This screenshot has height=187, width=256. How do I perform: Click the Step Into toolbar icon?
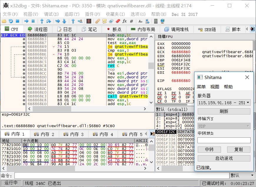click(42, 21)
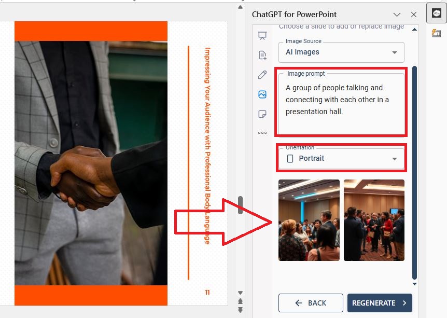Screen dimensions: 447x318
Task: Select the add slide document icon
Action: 262,55
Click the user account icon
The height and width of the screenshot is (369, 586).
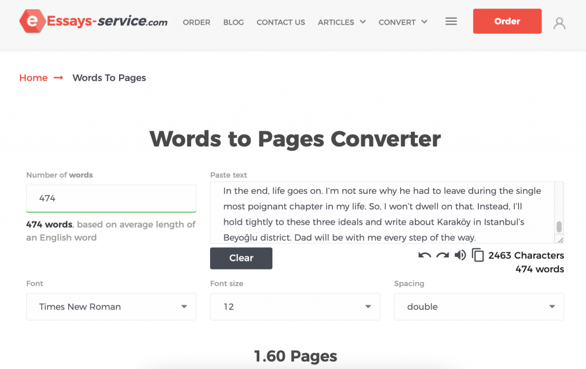pyautogui.click(x=559, y=23)
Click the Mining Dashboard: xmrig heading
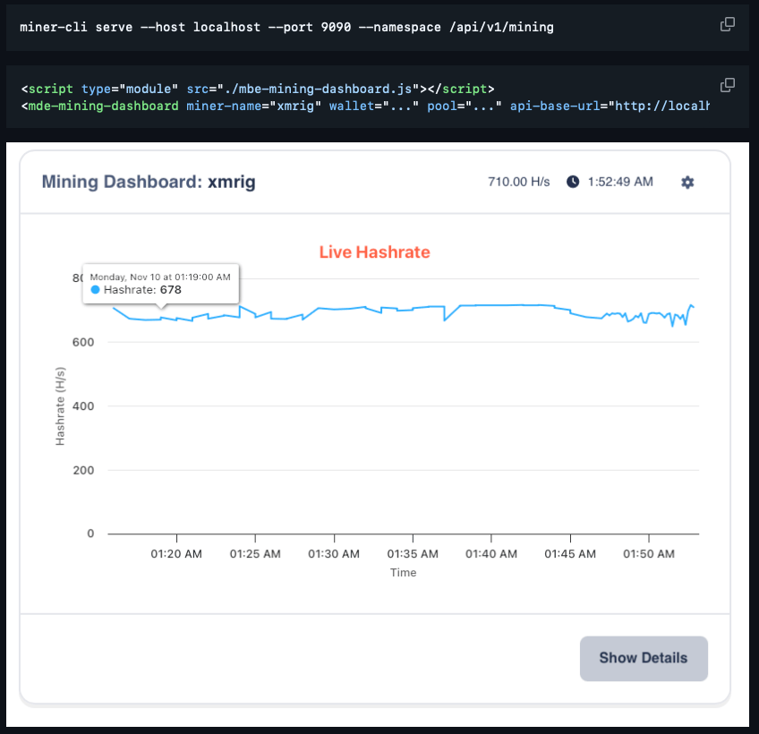Viewport: 759px width, 734px height. (x=149, y=182)
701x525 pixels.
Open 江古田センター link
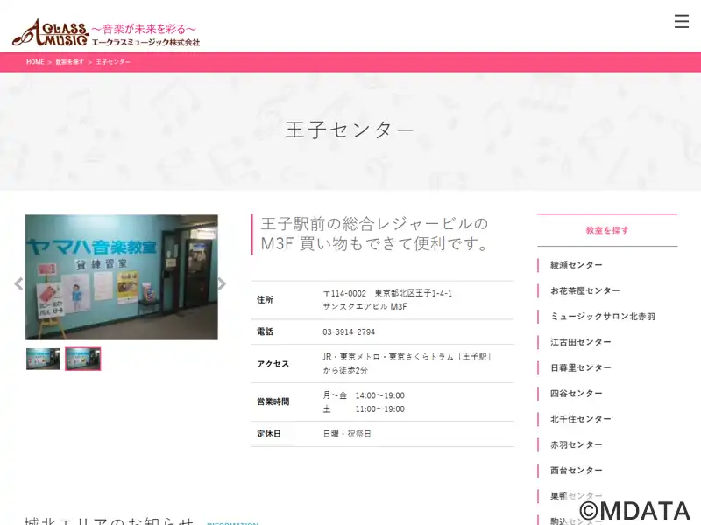tap(580, 342)
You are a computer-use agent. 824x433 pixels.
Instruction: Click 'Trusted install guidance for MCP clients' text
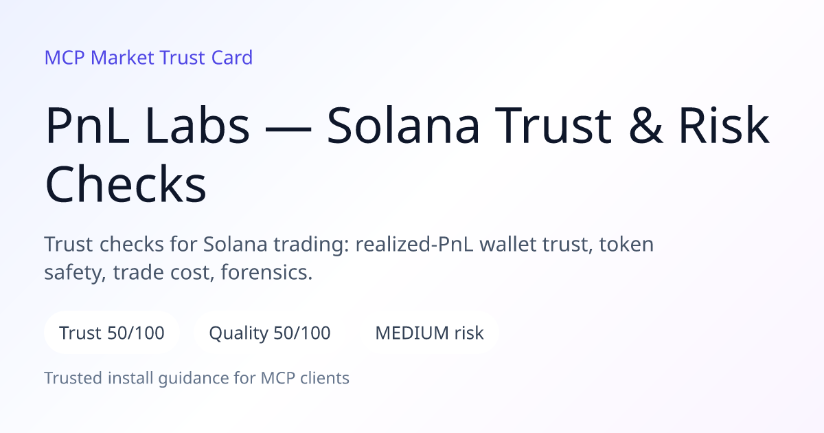pos(197,378)
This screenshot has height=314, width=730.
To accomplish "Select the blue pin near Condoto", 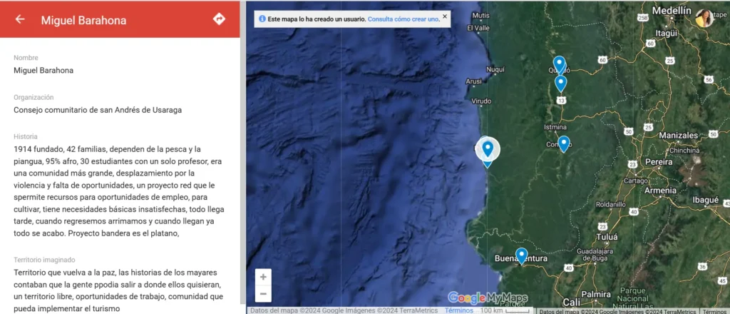I will 564,143.
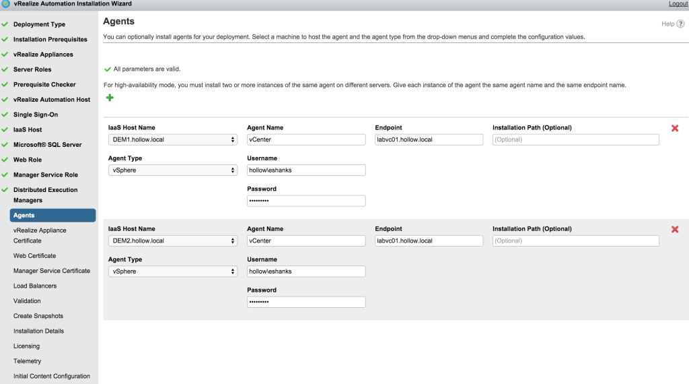The height and width of the screenshot is (384, 689).
Task: Click the green plus add agent icon
Action: (x=110, y=98)

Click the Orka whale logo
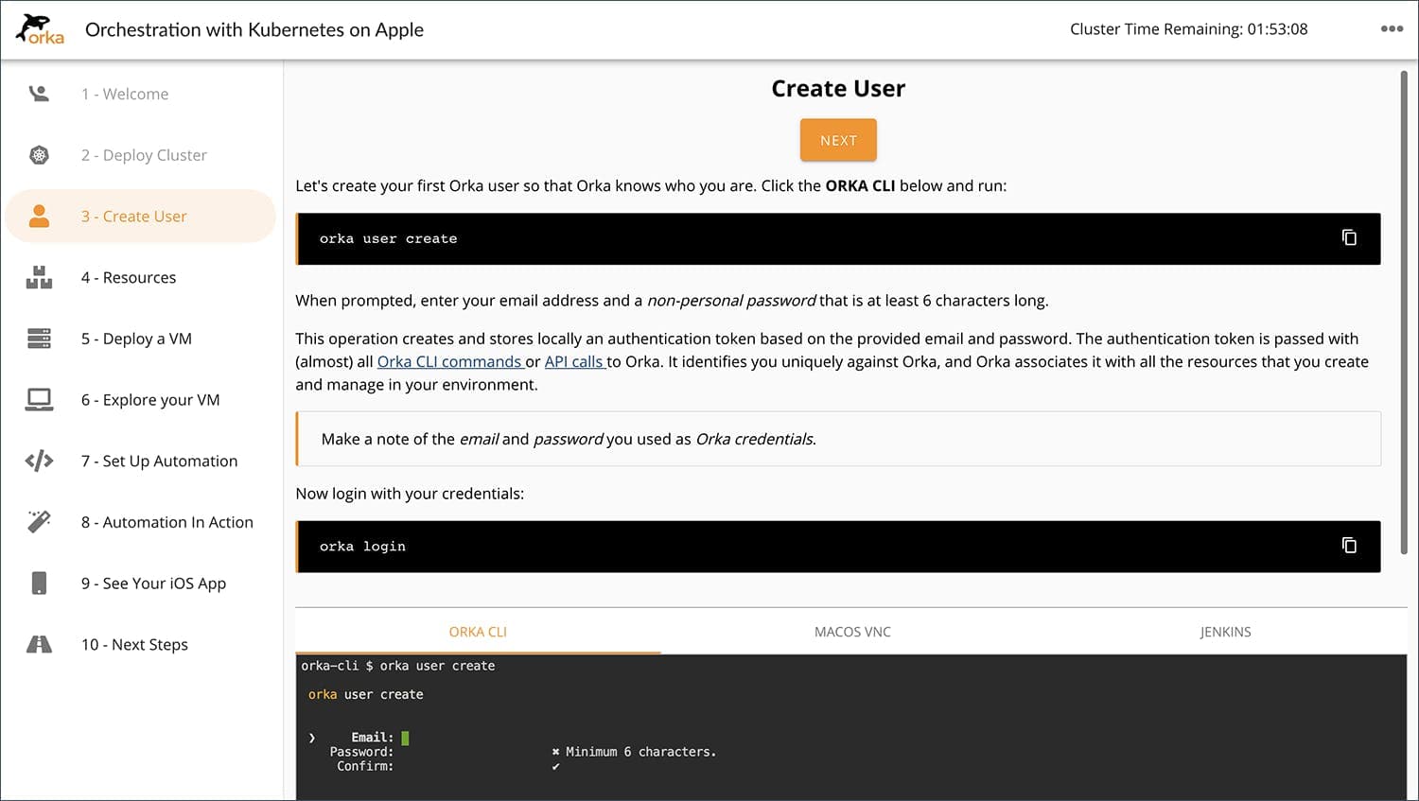pyautogui.click(x=38, y=28)
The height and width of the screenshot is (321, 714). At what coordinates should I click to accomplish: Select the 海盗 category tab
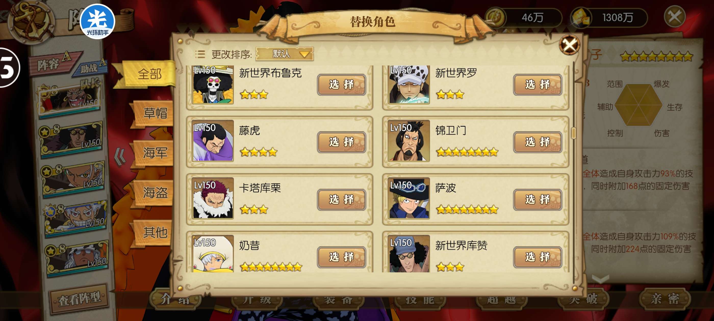click(154, 192)
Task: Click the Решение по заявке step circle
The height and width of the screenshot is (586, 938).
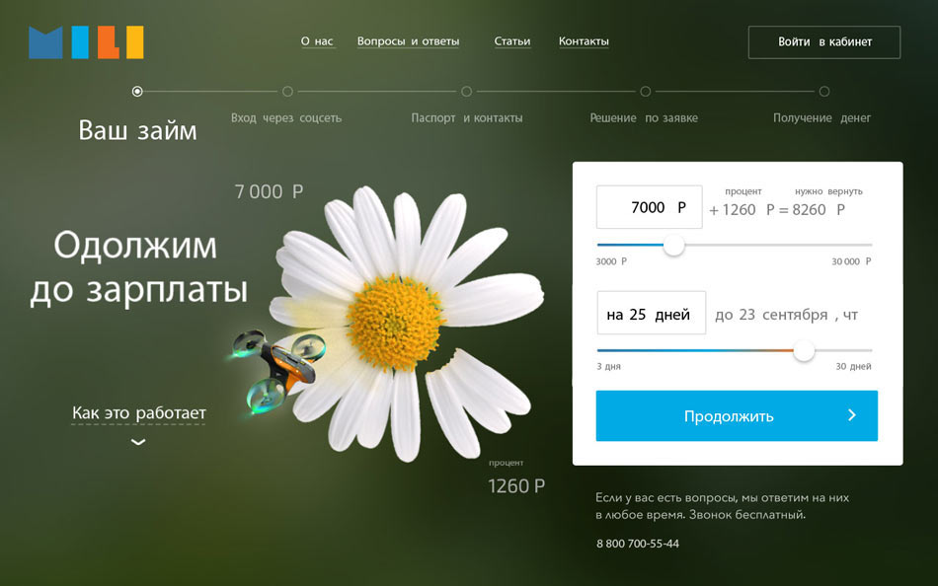Action: coord(645,92)
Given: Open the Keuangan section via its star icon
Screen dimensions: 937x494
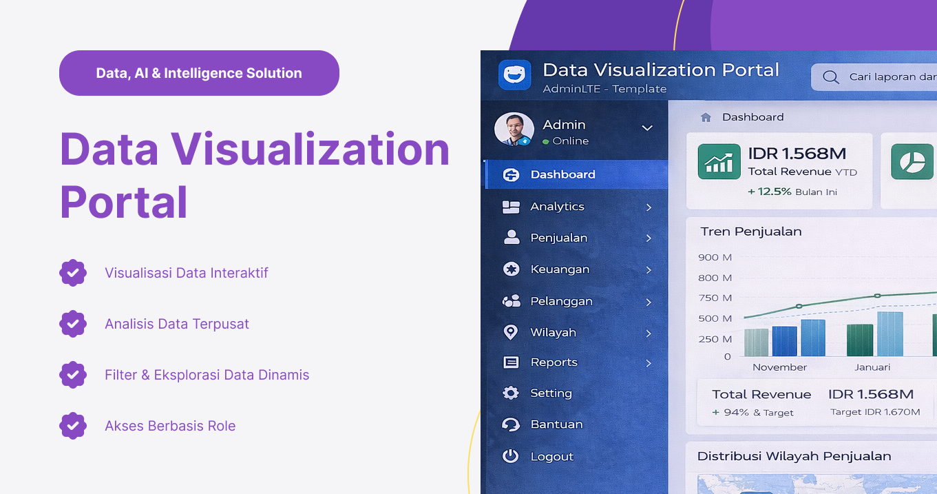Looking at the screenshot, I should click(x=510, y=269).
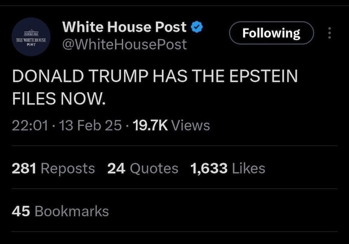
Task: Click the White House Post display name
Action: [x=124, y=27]
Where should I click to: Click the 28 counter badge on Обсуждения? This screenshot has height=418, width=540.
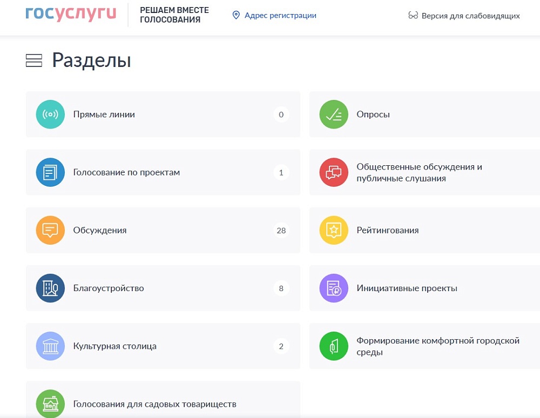pos(281,230)
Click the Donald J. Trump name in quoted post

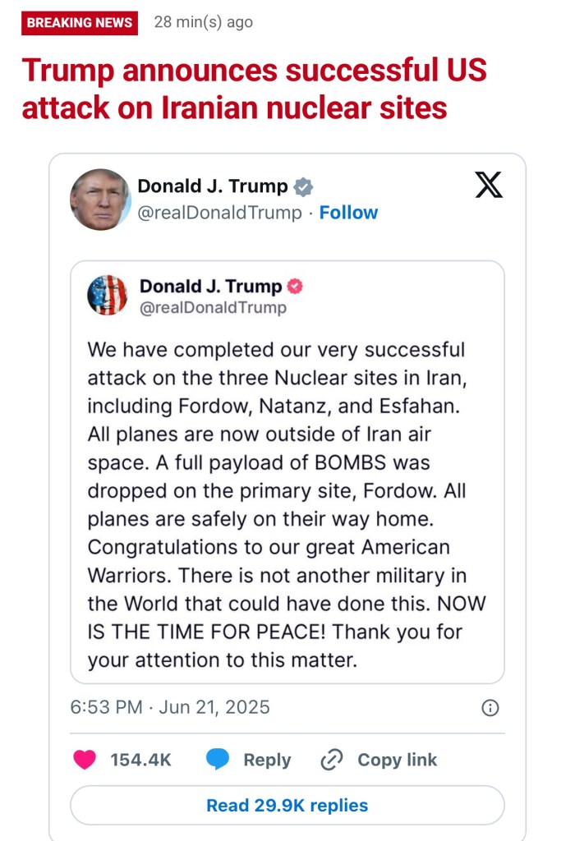coord(210,287)
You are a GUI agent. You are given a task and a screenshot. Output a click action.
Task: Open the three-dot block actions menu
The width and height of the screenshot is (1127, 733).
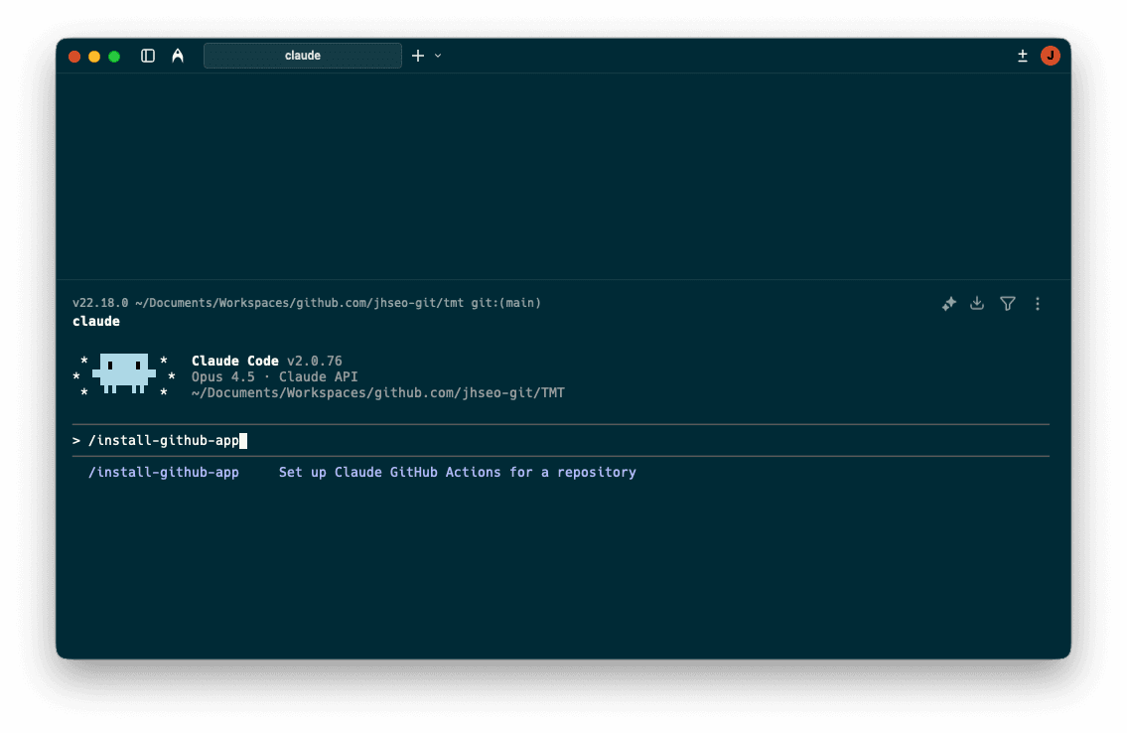(x=1038, y=303)
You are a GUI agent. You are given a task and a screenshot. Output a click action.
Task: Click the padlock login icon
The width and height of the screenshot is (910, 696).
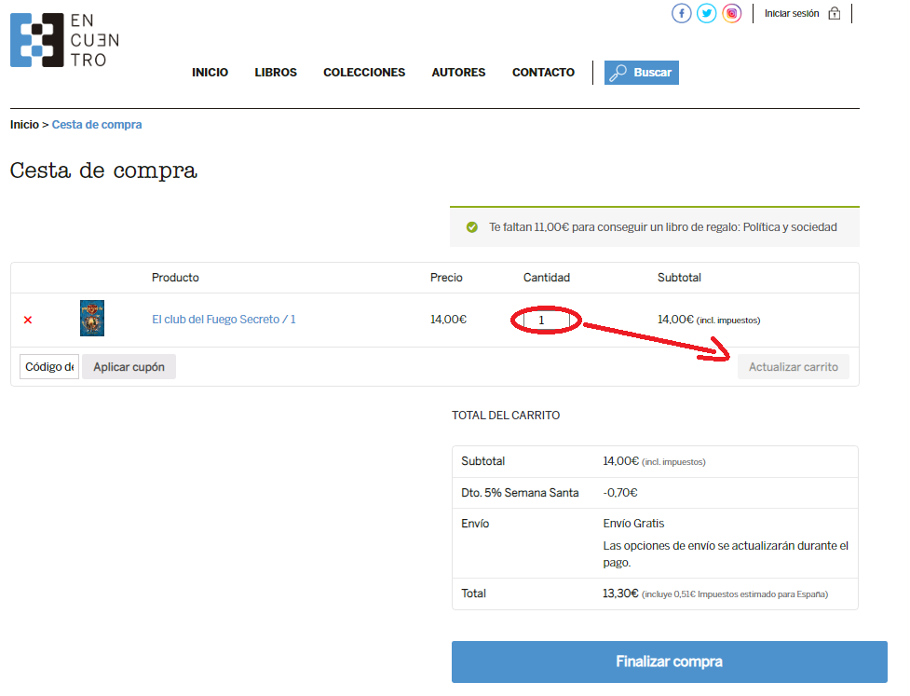pyautogui.click(x=834, y=13)
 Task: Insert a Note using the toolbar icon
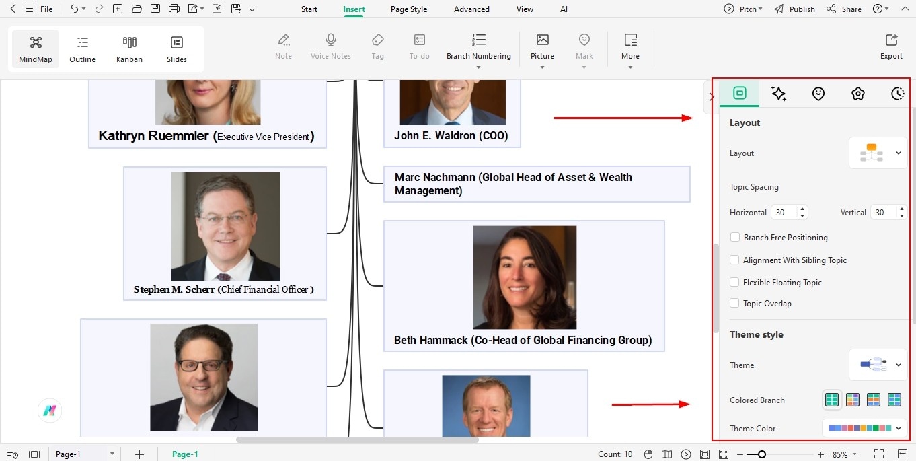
--------------------------------
Could you copy each line of the material that holds "pixels"?

**COMPLETED TASK:**
701x525 pixels.
You are a computer-use agent. 824x433 pixels.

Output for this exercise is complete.